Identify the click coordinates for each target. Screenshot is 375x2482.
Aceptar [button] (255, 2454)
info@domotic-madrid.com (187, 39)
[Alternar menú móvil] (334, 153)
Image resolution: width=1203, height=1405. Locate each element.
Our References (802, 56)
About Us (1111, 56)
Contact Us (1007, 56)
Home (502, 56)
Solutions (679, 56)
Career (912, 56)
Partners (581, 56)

==

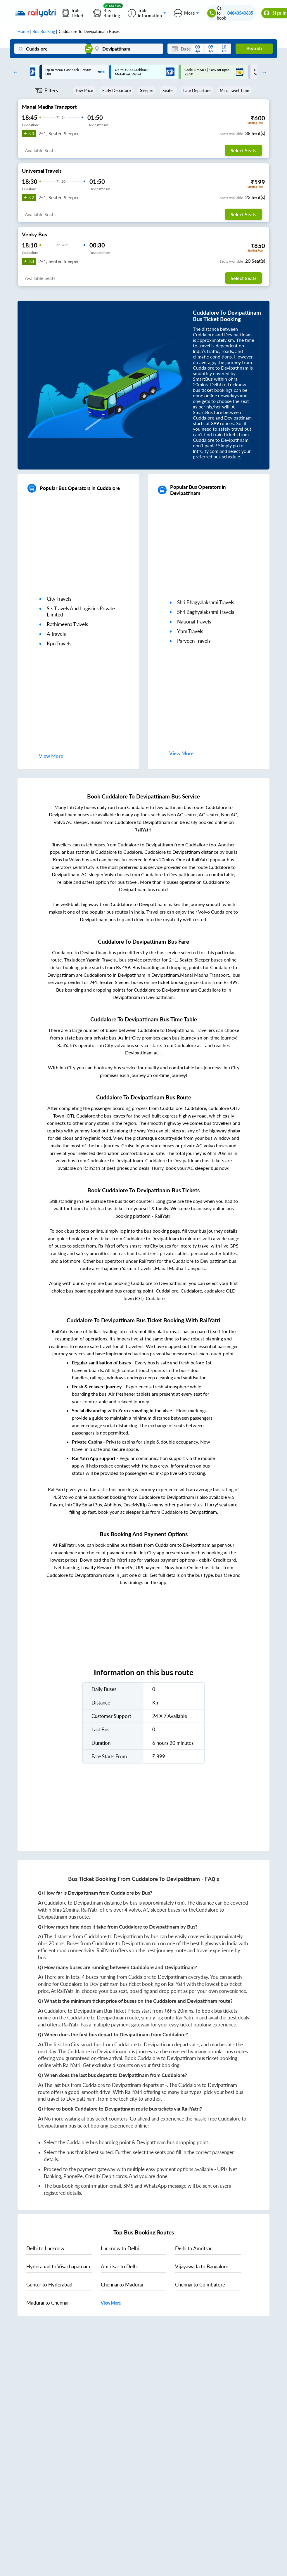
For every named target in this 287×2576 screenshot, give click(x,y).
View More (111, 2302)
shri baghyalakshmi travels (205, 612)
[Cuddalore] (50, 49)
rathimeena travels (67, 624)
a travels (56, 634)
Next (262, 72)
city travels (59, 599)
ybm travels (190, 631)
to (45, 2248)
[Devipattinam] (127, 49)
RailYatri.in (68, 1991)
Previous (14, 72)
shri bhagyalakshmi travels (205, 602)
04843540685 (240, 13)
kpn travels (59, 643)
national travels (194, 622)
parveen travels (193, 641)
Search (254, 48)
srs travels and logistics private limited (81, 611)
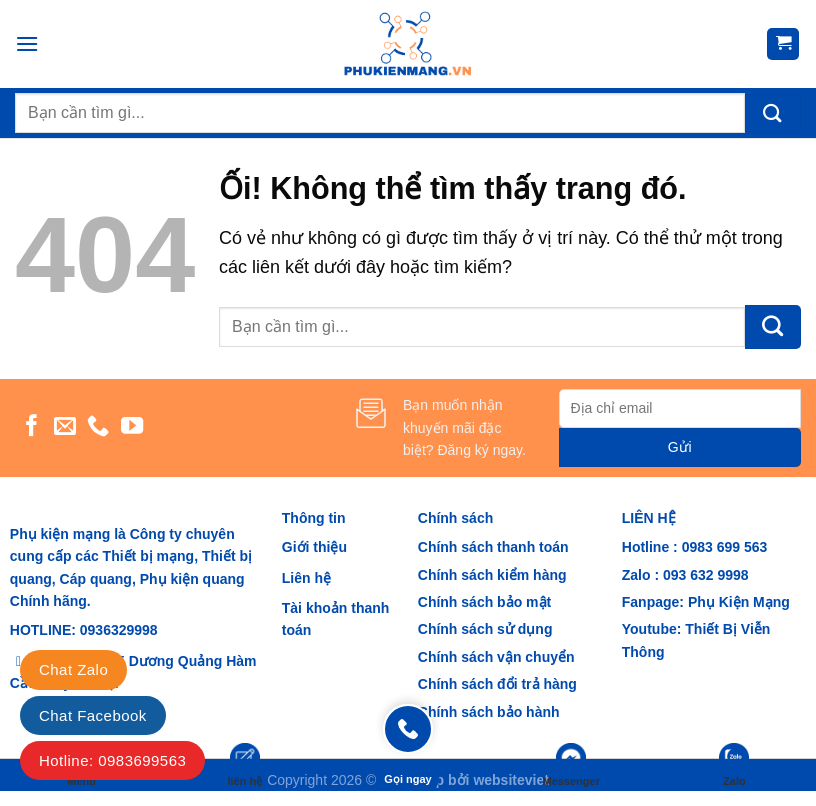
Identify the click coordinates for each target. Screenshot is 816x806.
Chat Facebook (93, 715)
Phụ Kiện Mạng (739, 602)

--

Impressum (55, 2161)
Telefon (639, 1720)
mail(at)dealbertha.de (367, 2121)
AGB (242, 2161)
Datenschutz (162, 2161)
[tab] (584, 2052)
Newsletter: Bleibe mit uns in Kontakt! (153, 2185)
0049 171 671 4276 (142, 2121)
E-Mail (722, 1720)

Exercise instructions
Reproduce verbatim the rows beginning at the line that contains "[Alternar menú móvil] (334, 153)" and ending after the line that contains "Career (912, 56)".

Exercise result
[Alternar menú móvil] (334, 153)
Image resolution: width=1203, height=1405. Locate each element.
Our References (802, 56)
About Us (1111, 56)
Contact Us (1007, 56)
Home (502, 56)
Solutions (679, 56)
Career (912, 56)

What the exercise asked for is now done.